Рита немедленно закрыла свою тетрадь, спрятала ее в сумку и встала:
- Я так взволнована сегодняшней встречей с вами, Миша, собственно, с вами обоими. Вы не представляете, какое счастье для меня следить за мыслью творца. Эти как искры, вспыхивающие одна за другой, это особое, оригинальное видение!
- У меня такое ощущение, как будто… - Мерав заколебалась. - Как бы это объяснить? Как будто я - кусок теста. Точно, тесто, которое всходит. Когда вы, Миша, говорите, я чувствую, как, впитывая это, пухнет моя голова. Вы даете мне колоссальный заряд. Это ощущается просто физически. Вот здесь. - Мерав наклонила голову, чтобы показать макушку под шляпой. - Жаль, что все так быстро кончилось.
- Этот опыт можно продолжить, - галантно предложил Каганов.
- Правда? - обрадовалась Мерав. - Может быть, вы позволите… Я сейчас параллельно работаю над дипломным проектом "Сигарета в израильском кино. 1948–1958". Ужасно интересно!
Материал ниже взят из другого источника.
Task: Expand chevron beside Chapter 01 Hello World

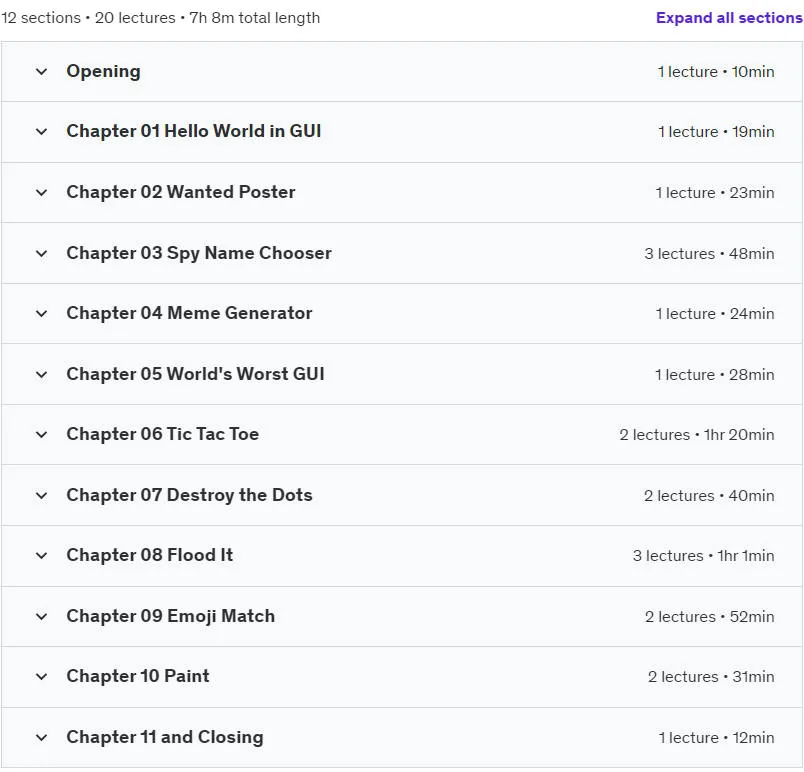Action: click(x=42, y=132)
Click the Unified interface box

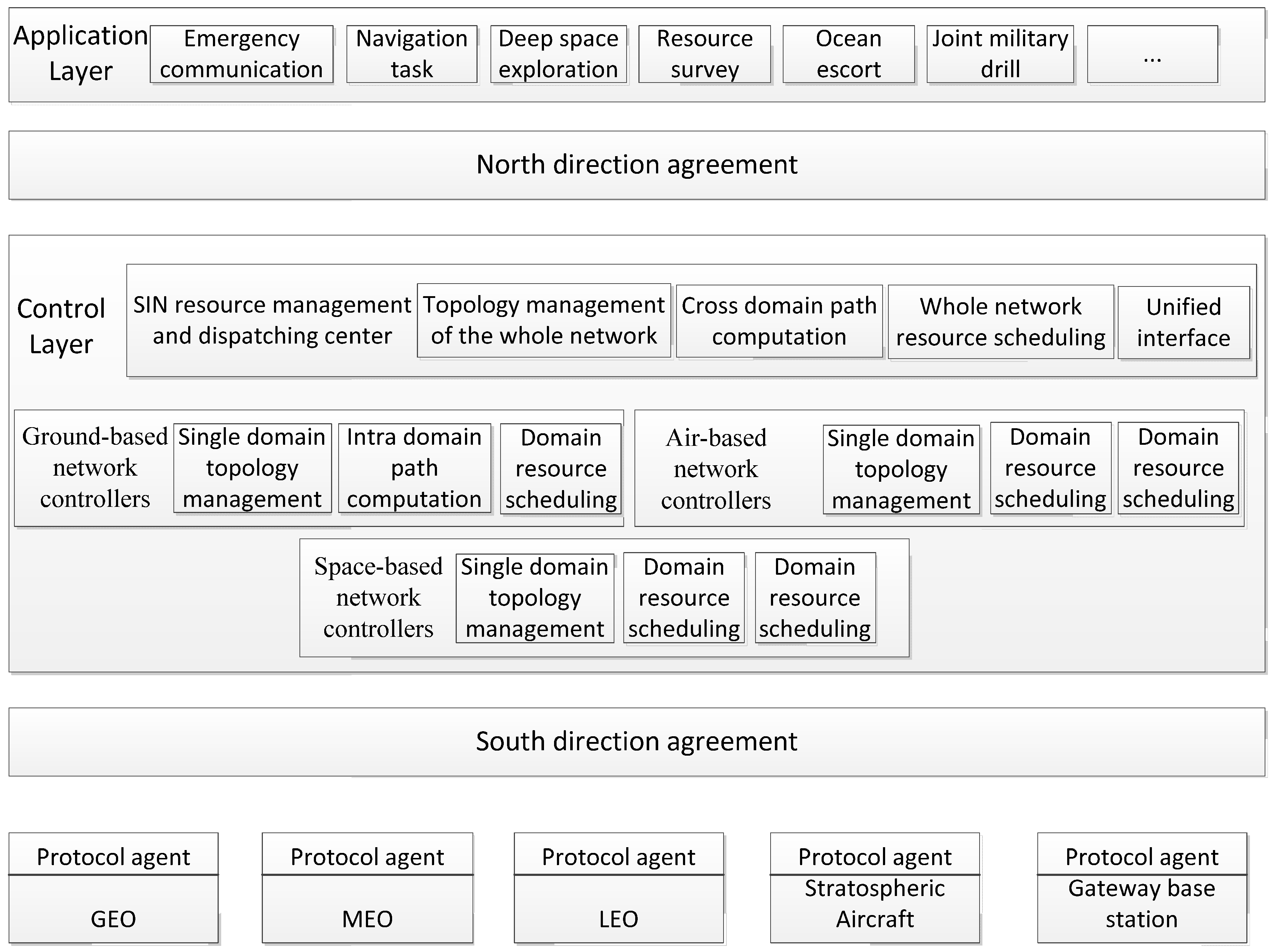pos(1183,322)
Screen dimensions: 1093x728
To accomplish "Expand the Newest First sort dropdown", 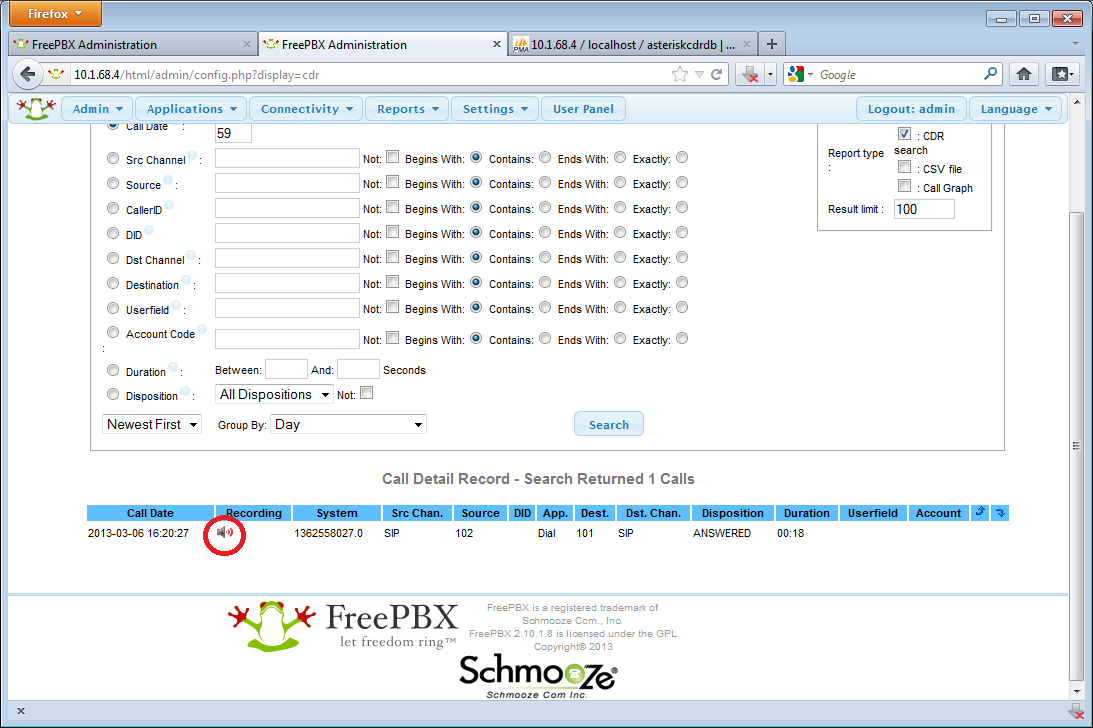I will pyautogui.click(x=152, y=425).
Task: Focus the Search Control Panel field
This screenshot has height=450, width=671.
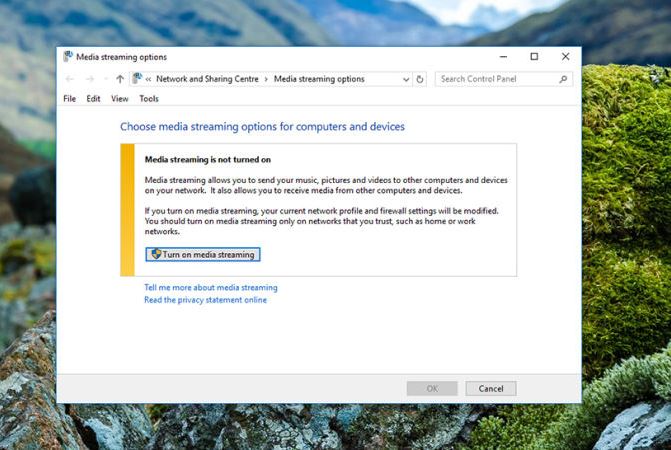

Колоссальное европейское влияние: в основном французское и норвежское. Это обязывает познакомиться с космополитической стороной проблемы, не говоря уж о символико-психологической. Очень трудная тема. Если смогу, то разовью ее для моего доктората. Я только надеюсь, что мне хватит сил. Пока что я получаю большую поддержку на кафедре. В особенности от профессора Гавриэлова, который весьма заинтересован в моей работе. Если бы вы нашли время…
- Я найду время, Мерав. Охотно. Сегодня вечером в десять?
- Чудно! Здесь, в "Дрейфусе"?
- Тут немного шумно в такое время, - сказал Каганов. - Лучше напротив, в отеле "Тиферет". Там тихо. Сядем в баре, выпьем чего-нибудь и сможем поговорить обо всем.
Было, конечно, справедливо, что в результате именно Каганову досталась та, что моложе, в короткой облегающей юбке, с гладкой загорелой кожей. Разве не провел он лучшие годы в трудах и муках, пока не достиг высокого положения? Разве не причитается ему пожинать плоды тяжелой работы? А он, Итамар, пока еще не реализовал свой потенциал, и неизвестно, произойдет ли это вообще. В его сердце не было ревности к Каганову. Ведь жизнь полна превратностей и будущее предвидеть невозможно. К тому же сам он предпочел бы Риту. Может случиться, что она ему достанется. Как знать, может, он получит от Риты вдвое больше удовольствия, чем Каганов от Мерав. И возможно, придет день, когда фильмы его превзойдут произведения этого прославленного израильского режиссера.